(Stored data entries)
________________________________________

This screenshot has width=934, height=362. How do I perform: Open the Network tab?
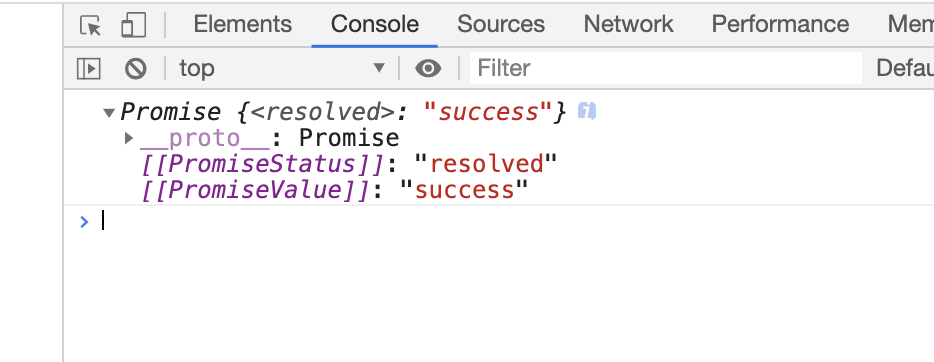coord(628,24)
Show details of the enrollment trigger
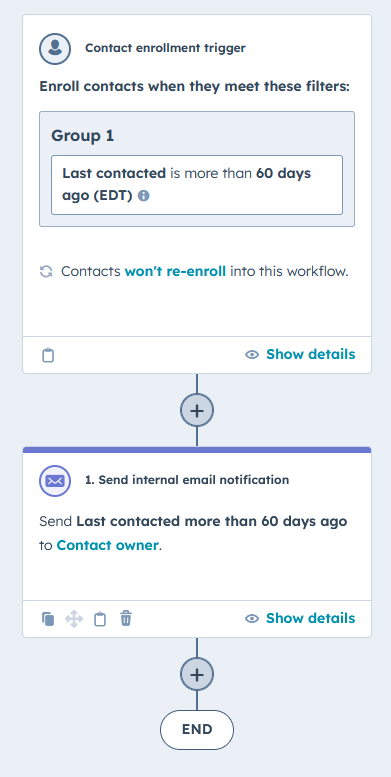 click(311, 355)
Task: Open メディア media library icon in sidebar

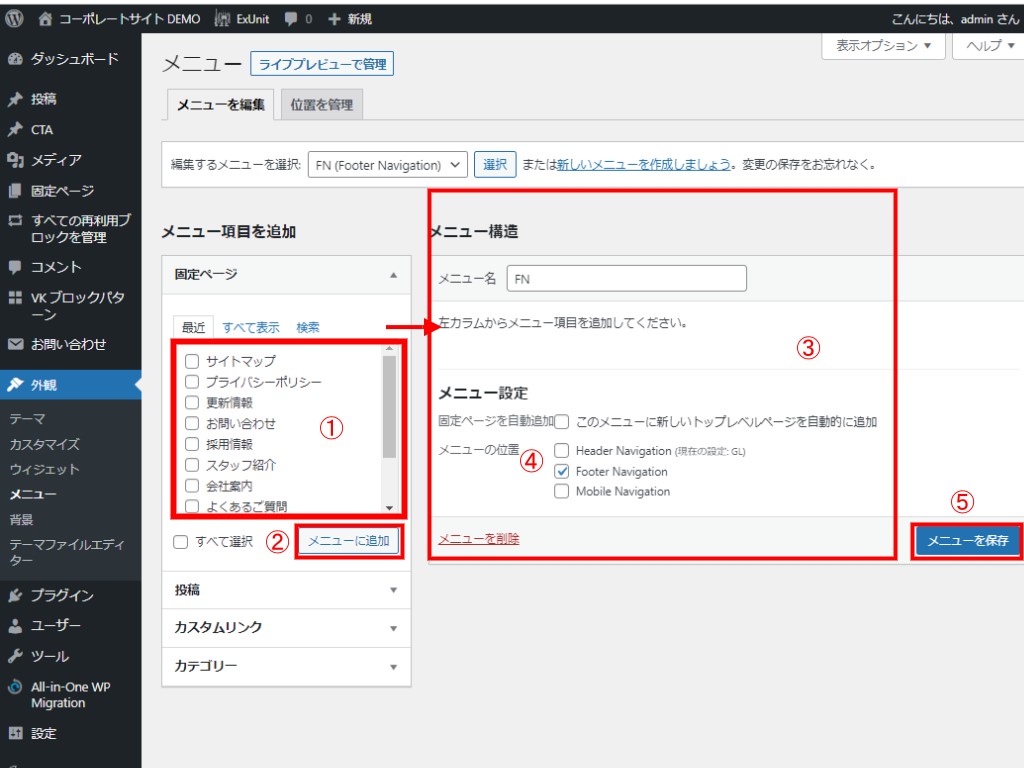Action: pyautogui.click(x=15, y=160)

________________________________________

Without including the pictures, reproduce all entries exactly.

▸ Result
This screenshot has width=934, height=362. How do I perform: Open the Network tab?
coord(628,24)
Show details of the enrollment trigger
 click(311, 355)
Task: Open メディア media library icon in sidebar

Action: pyautogui.click(x=15, y=160)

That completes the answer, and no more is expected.